Heart-failure patients take their medicine more reliably when under the care of a pharmacist

Heart-failure patients take their medicine more reliably when under the care of a pharmacist, resulting in fewer emergency-room visits and hospital stays as well as lower health-care costs, according to a study from the University of North Carolina at Chapel Hill School of Pharmacy.

The American Heart Association says more than 5 million people in the United States are in various stages of heart failure with total health-care costs exceeding $29 billion.

The UNC study, published in the May 15, 2007 issue of the Annals of Internal Medicine, included 314 low-income patients with heart failure. They were placed into two groups: one received typical services from a pharmacist; the other received care from a specially trained pharmacist who had access to customized educational materials, provided comprehensive instruction to participants and reminded them to refill their prescriptions.

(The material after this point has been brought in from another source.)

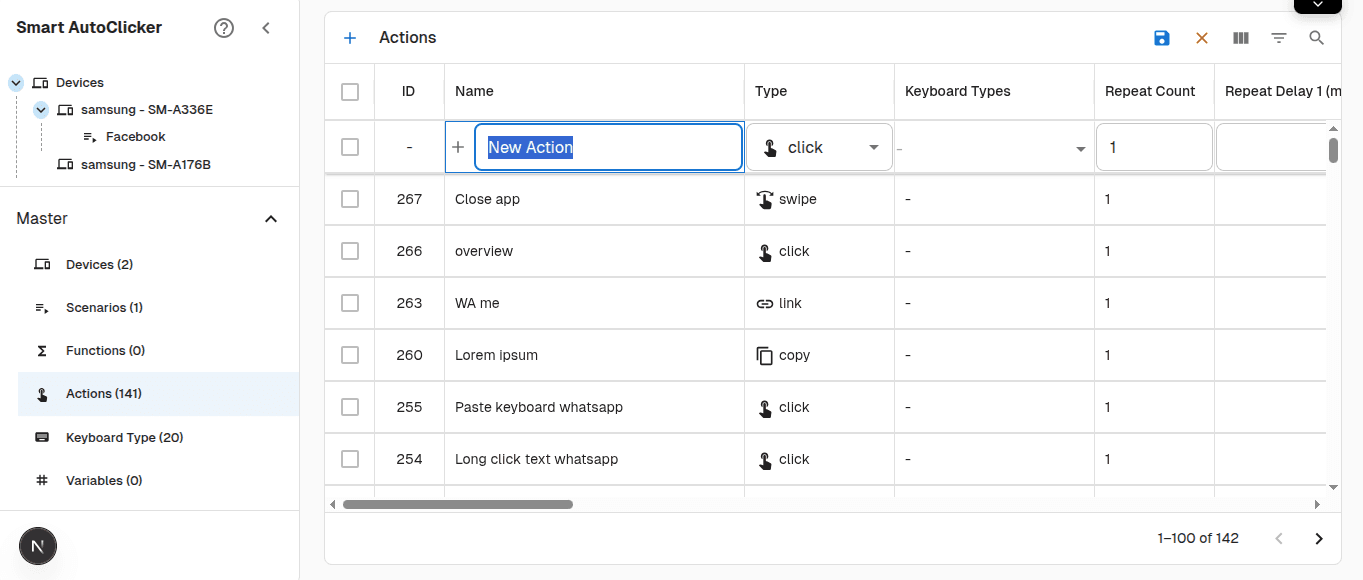
Task: Open the column visibility icon
Action: click(1240, 38)
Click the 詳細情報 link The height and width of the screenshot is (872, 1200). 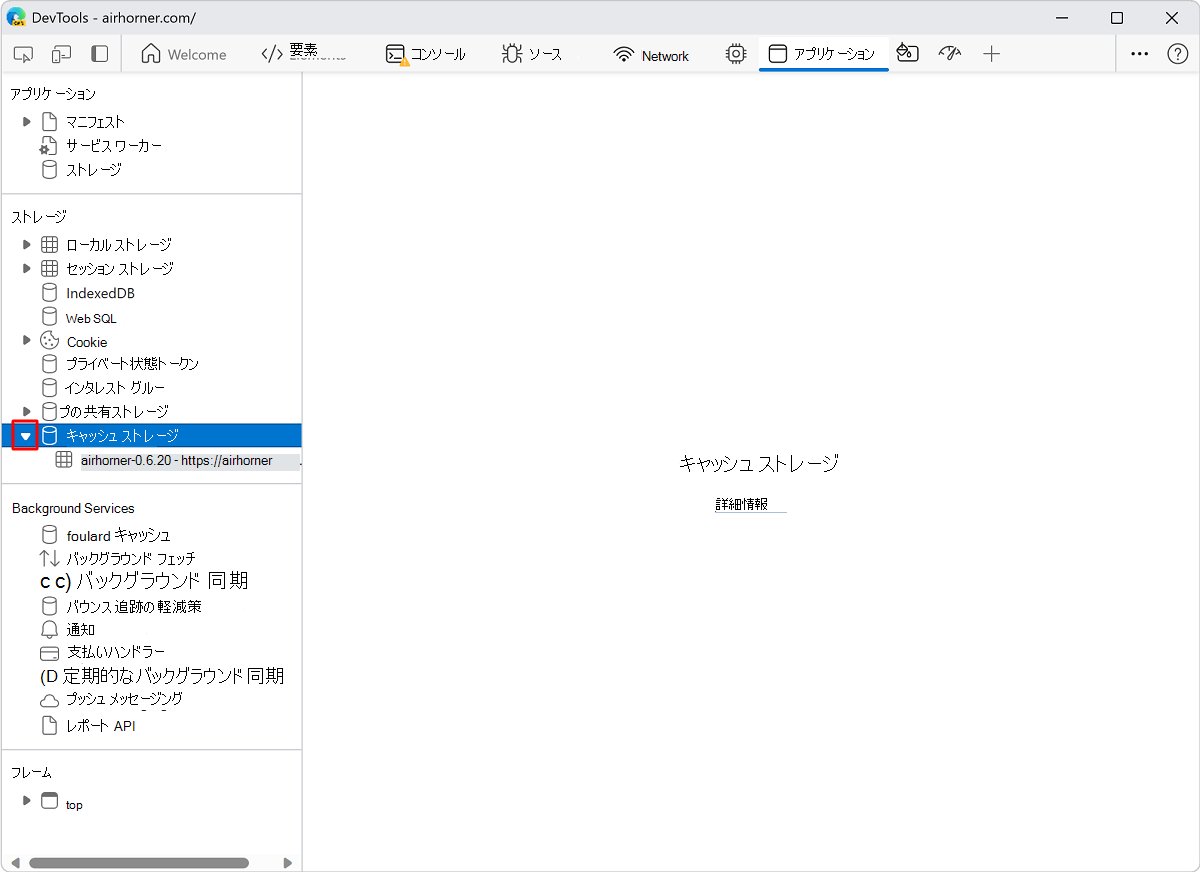pos(742,505)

"For every $1 we spent on the intervention group, the health-care system gained $14 in savings by decreasing emergency-room visits and hospitalization," said Michael D. Murray, the Mescal S. Ferguson Distinguished Professor at the UNC School of Pharmacy and lead author of the study.

Compared to patients in the control group, those who received special intervention:

  • took their medications 16 percent more consistently,
  • visited the emergency room and were hospitalized 19 percent less, and
  • had direct annual health-care costs nearly $3,000 lower per patient.

"The key to the success of our intervention was taking time with patients to create a regular schedule for taking their medicines that fit their lifestyle," said James Young, the intervention pharmacist involved in the study.

"We made sure that patients understood how their medications worked and why taking them consistently was so important," said Young, a research pharmacist with Wishard Health Services in Indianapolis and a co-author of the study.

The study investigators created special patient-specific materials designed to help patients with lower levels of health literacy. For example, heart patients taking an ACE inhibitor received their pills in a bottle marked with an ace of hearts sticker. A corresponding information sheet, designed to be easy to read and understand, was also marked with the ace-of-hearts.